_Consigna 1_
Por favor, extrae del listado estas líneas sin cambiar nada, desde su comienzo hasta la línea que contiene "click(148, 366)", ambas incluidas.

_Texto dado_
+ + + + +

Para nadie es un misterio que el año 2011 estuvo marcado por las movilizaciones sociales que se levantaron desde diferentes sectores del país. Asimismo, no debiese sorprendernos que, ante dichas manifestaciones que marcaron la agenda pública, la respuesta del gobierno -y del Estado mismo- haya sido la de buscar, mediante la ley como herramienta “legítima” del orden social, reprimir y castigar a quienes alcen la voz crítica, todo esto en pos de la “calma”, la “institucionalidad” y “paz social”. El objetivo es uno solo: mermar la incidencia social y con ello el avance de un pueblo mismo, que en su justo y necesario despertar reivindicativo atenta contra los intereses de un puñado de individuos que detenta el poder económico, político y de los medios de comunicación en nuestro país.

Cuando la movilización se acrecienta y las herramientas represivas del Estado no logran dar abasto o surtir el efecto deseado, la ley es un buen mecanismo para disipar ésta. Chile sabe de ello: amparándose en un concepto de excesos y el recurso constante de la violencia, nuestro país ha vivido claros períodos en los que se ha limitado y hasta suprimido el justo derecho a la protesta social, muchas veces sin más argumento que, lisa y llanamente, la defensa de los intereses del gobierno de turno. De esta forma, por ejemplo, durante las primeras décadas del siglo XX Chile vivió las consecuencias de la llamada “cuestión social”, buscando transformar nuestro Estado hacia uno con atisbos incipientes de uno de bienestar. No obstante esto, la respuesta estatal para lograr dicho propósito continuó bajo la senda de la represión: entre 1924 y1938, bajo una serie de protestas, golpes de Estado y dictaduras, la mantención del “orden público” jugó un rol fundamental, generándose diversas leyes y decretos de ley que dieron nacimiento a la Ley de Seguridad Interior del Estado. Una de las más relevantes es el Decreto Ley N°50 de 1932, donde se expresa la necesidad de castigar a través del Código Penal (en adelante CP) las manifestaciones públicas contrarias al gobierno. ¿El porqué de ello? Básicamente porque, en virtud de su posición política, éstas respondían a “movimientos anarquistas” o a “terrorismo” cuyo objetivo era destruir las instituciones básicas la sociedad, como la familia o la propiedad. En el año 1937, las anteriores disposiciones se fusionan en el primer texto de la Ley de Seguridad Interior del Estado. En 1948, además, se proscribe al Partido Comunista en el mismo cuerpo legal, anulándose ello el año 1958 junto a una serie de decretos que dio origen a la actual Ley de Seguridad Interior del Estado.

+ + + + +

_Listado dado_
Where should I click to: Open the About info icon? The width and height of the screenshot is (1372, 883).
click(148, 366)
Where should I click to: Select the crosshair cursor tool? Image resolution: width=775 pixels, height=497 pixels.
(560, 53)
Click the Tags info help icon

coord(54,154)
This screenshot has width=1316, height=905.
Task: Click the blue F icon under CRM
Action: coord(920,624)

+ + + + +

_Consigna 2_
Resume en tres frases el párrafo del texto dado que empieza con "Para nadie es un misterio" y conserva sus datos principales.

_Solución 1_
Where should I click to: Open the About info icon? The width and height of the screenshot is (1372, 883).
click(148, 366)

_Solución 2_
El año 2011 estuvo marcado por movilizaciones sociales de distintos sectores del país. Ante ellas, el gobierno y el Estado respondieron usando la ley para reprimir y castigar a quienes alzan la voz crítica, en nombre de la "calma", la "institucionalidad" y la "paz social". El objetivo es mermar la incidencia social de un pueblo cuyo despertar reivindicativo atenta contra los intereses de un puñado de individuos que detenta el poder económico, político y de los medios de comunicación.